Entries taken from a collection
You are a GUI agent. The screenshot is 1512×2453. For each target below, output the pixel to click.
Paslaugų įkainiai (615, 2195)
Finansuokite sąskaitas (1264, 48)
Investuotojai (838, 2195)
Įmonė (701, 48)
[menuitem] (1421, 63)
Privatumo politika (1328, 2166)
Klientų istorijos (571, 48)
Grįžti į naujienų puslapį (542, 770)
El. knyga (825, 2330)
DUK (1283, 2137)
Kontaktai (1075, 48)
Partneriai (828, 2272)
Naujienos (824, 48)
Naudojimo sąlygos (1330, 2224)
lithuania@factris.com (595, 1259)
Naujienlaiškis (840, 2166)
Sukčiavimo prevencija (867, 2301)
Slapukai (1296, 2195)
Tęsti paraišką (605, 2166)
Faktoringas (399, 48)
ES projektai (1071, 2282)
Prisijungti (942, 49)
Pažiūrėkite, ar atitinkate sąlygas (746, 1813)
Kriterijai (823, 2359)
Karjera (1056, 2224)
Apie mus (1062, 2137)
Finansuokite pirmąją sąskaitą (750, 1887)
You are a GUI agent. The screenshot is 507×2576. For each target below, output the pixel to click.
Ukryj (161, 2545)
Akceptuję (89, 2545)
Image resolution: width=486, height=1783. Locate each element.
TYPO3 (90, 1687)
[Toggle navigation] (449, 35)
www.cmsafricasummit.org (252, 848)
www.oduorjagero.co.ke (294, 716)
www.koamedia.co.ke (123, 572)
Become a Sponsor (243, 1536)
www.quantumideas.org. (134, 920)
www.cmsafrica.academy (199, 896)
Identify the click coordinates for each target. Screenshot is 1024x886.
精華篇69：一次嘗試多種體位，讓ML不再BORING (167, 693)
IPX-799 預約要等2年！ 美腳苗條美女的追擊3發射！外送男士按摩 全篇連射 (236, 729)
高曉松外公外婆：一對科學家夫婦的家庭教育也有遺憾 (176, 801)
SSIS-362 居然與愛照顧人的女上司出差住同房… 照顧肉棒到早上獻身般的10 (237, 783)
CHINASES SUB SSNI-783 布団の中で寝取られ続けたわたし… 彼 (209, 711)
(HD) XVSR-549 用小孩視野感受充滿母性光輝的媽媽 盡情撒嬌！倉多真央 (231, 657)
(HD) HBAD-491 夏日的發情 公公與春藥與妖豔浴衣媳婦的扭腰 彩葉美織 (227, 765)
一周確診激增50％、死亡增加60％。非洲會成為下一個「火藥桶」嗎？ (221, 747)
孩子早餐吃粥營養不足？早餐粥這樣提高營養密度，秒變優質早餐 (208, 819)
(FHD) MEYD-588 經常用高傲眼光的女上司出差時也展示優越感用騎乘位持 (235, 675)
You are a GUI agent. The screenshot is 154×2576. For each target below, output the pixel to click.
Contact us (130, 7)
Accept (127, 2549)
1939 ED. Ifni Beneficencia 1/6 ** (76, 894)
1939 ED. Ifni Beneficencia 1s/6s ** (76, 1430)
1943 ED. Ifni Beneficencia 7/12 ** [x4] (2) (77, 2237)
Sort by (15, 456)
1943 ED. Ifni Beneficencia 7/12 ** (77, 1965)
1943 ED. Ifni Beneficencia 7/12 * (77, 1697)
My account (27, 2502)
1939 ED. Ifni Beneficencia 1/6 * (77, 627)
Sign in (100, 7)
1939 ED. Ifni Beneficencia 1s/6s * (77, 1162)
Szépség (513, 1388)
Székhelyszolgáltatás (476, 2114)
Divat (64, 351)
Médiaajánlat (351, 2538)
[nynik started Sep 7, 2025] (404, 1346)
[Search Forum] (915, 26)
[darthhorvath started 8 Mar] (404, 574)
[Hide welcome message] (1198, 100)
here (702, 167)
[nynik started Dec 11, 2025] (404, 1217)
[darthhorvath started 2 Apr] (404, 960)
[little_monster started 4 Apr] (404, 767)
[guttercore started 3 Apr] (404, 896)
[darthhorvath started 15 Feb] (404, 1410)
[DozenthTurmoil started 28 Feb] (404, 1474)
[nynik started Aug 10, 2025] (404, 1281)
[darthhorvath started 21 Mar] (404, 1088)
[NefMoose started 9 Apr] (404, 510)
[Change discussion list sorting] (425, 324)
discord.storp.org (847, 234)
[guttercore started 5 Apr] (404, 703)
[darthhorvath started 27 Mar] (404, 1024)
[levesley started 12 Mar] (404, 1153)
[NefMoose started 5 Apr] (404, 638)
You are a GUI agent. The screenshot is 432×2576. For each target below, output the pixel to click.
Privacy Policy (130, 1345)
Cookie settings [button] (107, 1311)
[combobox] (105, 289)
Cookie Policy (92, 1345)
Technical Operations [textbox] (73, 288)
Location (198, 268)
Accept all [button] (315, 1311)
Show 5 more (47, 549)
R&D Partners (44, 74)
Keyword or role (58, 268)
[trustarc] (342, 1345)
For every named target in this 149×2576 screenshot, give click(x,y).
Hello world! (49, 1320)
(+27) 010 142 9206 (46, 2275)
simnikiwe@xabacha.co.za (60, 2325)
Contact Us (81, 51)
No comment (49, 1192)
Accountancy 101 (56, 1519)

Instructions for the task — Rescale the records from the start through the line containing "Kriterijai (823, 2359)", both ends included, and write out every line again, requests too. Multiply each coordinate in the answers by 0.75, round to whole numbers with halves going up, and leave all other numbers unchanged.

Problem solution —
You are a GUI agent. The screenshot is 1512×2453. For each target below, output the pixel to click.
Paslaugų įkainiai (461, 1646)
Finansuokite sąskaitas (948, 36)
Investuotojai (629, 1646)
Įmonė (526, 36)
[menuitem] (1066, 47)
Privatumo politika (996, 1625)
Klientų istorijos (428, 36)
Grįžti į naujienų puslapį (407, 578)
El. knyga (619, 1748)
DUK (962, 1603)
Kontaktai (806, 36)
Partneriai (621, 1704)
Naujienos (618, 36)
Naudojimo sąlygos (998, 1668)
lithuania@factris.com (446, 944)
Naujienlaiškis (630, 1625)
Sukčiavimo prevencija (650, 1726)
Slapukai (972, 1646)
Tęsti paraišką (454, 1625)
Faktoringas (299, 36)
ES projektai (803, 1712)
Prisijungti (707, 37)
Pažiūrėkite, ar atitinkate sąlygas (560, 1360)
Kriterijai (617, 1769)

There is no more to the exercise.